Supplementary Materials
Supplemental Figure S1. Keap1FA/FA mice exposed to angiotensin II exhibit worse injury than wild type mice. (a, top panels) Trichrome staining of kidney tissue demonstrating greater glomerulosclerosis (yellow arrow) and interstitial fibrosis (black arrowheads) in Keap1FA/FA mice. (a, bottom panels) Immunofluorescence staining for WT1 and nephrin showing fewer WT1+ nuclei and more nephrin disruption (white arrowhead) in the Keap1FA/FA mice. (b) WT1+ cells are significantly reduced per glomerular section in Keap1FA/FA mice. * P < 0.05, t-test.
Supplemental Figure S2. GFR is not elevated in Keap1FA/FA mice. (a) GFR was measured in 10-12 week old wild type and Keap1FA/FA mice at baseline and after 28 days of AngII injury. While injury reduced GFR, there was no significant difference between the two strains. (b) Serum creatinine was also similar between strains treated with AngII.
Supplemental Figure S3. Whole kidney Nrf2 pathway activation by CDDO-Im administration. Wild type mice were treated with vehicle, 3, 10, or 30 μmol/kg p.o. or 3 or 10 μmol/kg i.p. CDDO-Im as indicated (N=2 for each dose). Whole kidney mRNA levels of Nqo1 (a) and Gstp1 (b) were assessed 24 hours after injection. The 10 μmol/kg i.p. dose was chosen for proteinuria experiments.
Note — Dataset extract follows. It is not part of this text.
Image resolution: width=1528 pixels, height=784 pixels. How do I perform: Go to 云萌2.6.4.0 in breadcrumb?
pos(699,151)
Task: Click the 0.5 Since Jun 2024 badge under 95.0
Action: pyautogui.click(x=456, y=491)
Supplemental Figure S4. The composition of urine in mice treated with AngII and CDDO-Im. (a) Gel electrophoresis (1μg urine creatinine loaded per lane) reveals that albumin is the major protein increased by AngII + CDDO-Im exposure compared to AngII alone. (b) Immunoblot for RBP4 does not reveal any increases due to CDDO-Im exposure. These results suggest that the albuminuria is not due to defects in proximal tubular reabsorption of protein.
Supplemental Figure S5. Nrf2 is upregulated in proteinuric CKD. We repeated our analysis from Figure 11 independently in a separate set of human kidney biopsies from control kidneys (a-c) and from patients with FSGS (d-f), diabetic nephropathy (g-i), fibrillary glomerulonephritis (j-l), and membranous nephropathy (m-o). Representative images are shown. CKD patients exhibited higher levels of Nrf2 (red) in the cytoplasm and in the nucleus, where it colocalized with WT1 (blue, purple overlap) indicating podocyte expression. Hematoxylin and eosin (H&E) stains from these patients are shown for reference. Scale bars indicate 50 μm.
Supplemental Table S1. Hemodynamic measurements for WT and Keap1FA/FA mice exposed to AngII infusions.
Supplemental Table S2. Primers used in quantitative real-time PCR.
Supplemental Table S3. Primary antibodies used in this study.